Shortly before my grandfather's death, in 1957, my mother took him one Sunday to the top of the Col de Port. He and I sat side by side during the trip and I don't recall his saying a single word throughout the entire ride. Once the road started to climb, however, and fold into hairpin turns, François showed a growing interest in the landscape, the houses, this old world he was seeing once more and doubtless for the last time. His eyes seemed to glitter with a savage animal joy. He rediscovered the frigid summits, the indescribable odor of high altitude, the light in the sky, the scents and colors of the earth. When the road ended, he got out of the car and set off up the path to a familiar mountain ridge, holding my hand. I had no idea where that man was taking me, but I could feel his warm hand squeezing mine. He said something like “In good weather all the sheep were over there, on that slope. And my dog, he would always wait for me near the path.” I think he was talking to himself, seeing through things to their former life, gazing at the virtual horizon of his memories. Because that day, in the places he was showing me, all you could see was the static procession of chair-lift pylons at a fledgling ski resort. Then, I clearly remember that François Lande sat down stiffly on the ground, hugged me, swept his hand across the entire landscape, and said, “You see, child, that's where I came from.”
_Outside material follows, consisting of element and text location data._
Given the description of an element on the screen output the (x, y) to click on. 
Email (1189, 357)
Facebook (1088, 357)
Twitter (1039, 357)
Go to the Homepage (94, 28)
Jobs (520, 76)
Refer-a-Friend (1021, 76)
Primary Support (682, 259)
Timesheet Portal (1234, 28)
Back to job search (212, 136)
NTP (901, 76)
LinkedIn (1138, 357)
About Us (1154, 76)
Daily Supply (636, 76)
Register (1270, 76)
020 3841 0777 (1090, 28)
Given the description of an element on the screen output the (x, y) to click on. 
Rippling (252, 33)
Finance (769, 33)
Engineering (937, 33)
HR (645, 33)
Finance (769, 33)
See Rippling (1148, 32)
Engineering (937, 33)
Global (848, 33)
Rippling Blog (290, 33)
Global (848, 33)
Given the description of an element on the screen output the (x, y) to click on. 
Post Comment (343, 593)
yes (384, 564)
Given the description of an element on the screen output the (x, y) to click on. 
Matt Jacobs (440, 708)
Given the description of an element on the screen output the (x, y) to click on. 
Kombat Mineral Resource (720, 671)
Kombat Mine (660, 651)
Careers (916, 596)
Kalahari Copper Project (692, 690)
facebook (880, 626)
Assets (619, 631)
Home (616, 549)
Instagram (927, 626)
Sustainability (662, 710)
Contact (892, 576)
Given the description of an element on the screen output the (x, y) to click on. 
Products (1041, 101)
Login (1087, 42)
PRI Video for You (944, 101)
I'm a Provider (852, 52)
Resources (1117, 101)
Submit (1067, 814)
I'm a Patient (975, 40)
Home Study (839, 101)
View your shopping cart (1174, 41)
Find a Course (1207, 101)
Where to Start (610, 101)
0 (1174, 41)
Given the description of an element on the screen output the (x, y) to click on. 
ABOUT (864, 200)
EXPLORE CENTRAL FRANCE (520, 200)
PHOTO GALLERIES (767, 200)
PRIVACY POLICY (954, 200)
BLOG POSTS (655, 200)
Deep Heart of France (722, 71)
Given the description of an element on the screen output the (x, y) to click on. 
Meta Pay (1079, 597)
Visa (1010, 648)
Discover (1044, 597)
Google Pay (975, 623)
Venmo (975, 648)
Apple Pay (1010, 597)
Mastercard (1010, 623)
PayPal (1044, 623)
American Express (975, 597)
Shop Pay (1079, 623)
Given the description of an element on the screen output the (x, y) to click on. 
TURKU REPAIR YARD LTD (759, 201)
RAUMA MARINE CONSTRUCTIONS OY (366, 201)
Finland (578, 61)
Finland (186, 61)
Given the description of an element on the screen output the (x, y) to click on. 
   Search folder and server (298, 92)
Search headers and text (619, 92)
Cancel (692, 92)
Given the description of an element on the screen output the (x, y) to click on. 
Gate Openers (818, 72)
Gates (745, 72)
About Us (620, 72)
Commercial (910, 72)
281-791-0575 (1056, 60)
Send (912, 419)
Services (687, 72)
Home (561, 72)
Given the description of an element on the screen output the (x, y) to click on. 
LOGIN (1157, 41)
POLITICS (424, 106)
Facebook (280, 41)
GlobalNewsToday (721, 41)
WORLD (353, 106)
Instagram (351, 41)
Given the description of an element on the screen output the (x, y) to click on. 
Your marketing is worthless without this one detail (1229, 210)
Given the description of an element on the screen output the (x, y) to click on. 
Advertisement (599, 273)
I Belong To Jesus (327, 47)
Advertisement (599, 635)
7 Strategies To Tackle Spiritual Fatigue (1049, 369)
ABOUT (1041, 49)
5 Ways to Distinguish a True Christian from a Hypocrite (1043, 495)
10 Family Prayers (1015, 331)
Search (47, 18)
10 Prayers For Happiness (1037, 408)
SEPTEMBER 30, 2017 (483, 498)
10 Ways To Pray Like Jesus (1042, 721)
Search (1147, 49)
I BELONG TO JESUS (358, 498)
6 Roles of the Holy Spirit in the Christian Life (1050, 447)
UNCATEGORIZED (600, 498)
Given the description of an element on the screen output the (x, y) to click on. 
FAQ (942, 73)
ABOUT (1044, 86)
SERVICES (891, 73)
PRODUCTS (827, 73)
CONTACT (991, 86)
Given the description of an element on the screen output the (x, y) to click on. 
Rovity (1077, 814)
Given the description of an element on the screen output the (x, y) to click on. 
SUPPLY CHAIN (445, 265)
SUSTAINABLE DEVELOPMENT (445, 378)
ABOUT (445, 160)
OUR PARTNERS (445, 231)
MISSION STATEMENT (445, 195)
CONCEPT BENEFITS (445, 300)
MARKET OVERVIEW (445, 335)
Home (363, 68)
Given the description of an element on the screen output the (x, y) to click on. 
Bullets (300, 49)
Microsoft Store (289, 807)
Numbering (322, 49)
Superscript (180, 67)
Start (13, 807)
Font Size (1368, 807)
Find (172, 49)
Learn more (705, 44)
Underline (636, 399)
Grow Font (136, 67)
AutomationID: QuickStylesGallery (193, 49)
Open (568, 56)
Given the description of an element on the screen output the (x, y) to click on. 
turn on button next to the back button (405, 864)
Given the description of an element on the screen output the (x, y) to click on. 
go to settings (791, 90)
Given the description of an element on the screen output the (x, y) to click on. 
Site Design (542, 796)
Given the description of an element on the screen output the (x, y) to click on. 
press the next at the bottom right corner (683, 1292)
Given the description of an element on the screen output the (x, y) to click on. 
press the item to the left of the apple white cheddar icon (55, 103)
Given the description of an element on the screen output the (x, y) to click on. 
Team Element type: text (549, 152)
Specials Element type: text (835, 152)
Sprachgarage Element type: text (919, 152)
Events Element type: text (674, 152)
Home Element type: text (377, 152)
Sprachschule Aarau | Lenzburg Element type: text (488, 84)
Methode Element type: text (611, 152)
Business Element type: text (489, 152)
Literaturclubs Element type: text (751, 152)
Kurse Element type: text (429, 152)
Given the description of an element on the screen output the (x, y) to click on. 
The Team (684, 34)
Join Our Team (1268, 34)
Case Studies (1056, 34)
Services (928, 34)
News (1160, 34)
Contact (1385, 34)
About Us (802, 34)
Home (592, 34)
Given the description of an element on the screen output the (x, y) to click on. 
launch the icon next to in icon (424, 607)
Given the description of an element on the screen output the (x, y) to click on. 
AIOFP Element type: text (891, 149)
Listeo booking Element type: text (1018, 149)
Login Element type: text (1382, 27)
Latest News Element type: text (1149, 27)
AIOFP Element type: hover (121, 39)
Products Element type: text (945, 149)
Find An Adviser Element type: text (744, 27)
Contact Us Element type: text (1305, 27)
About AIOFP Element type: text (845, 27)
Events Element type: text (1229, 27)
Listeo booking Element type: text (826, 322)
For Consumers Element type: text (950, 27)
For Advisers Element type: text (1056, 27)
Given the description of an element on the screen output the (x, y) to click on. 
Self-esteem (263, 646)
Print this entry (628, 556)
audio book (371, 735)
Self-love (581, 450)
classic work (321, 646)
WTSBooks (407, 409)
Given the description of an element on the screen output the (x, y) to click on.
And so that is where I came from, too, partly. Young as I was, I could certainly see that on the Blick side—I mean my grandmother, the gen-eral's “spiritual” wife—there was little enthusiasm for an alliance with such modest mountain folk, let alone for the produce-peddling of my grandmother Lande. Marie Blick tried for a long time, it seems, to dissuade my father from marrying my mother. There was no question of consenting to such a lopsided union. The eldest Blick child deserved better than the daughter of a crippled and half-crazed shepherd. The families did not attend the wedding, and aside from my mother, no Lande ever met a single Blick except my father. When she addressed my mother, Marie Blick always used this condescending formula reserved, at the time, for undesirable daughters-in-law: “My child, if you do not train these boys from their earliest years, you'll never be able to control them later on.” “Don't forget, my child, when you go out, buy only Melba toast for Victor, I believe he has gotten fatter.” When she was living with us, Marie Blick made a point of speaking to my mother as if to her female house servants, in her own home. I think my grandmother is the only person I ever really hoped would die. And for a long time I was angry with my parents for not putting that woman in her place, but it's true that in those days it was quite normal to stoically endure being tortured by one 's elders, even when they were monsters.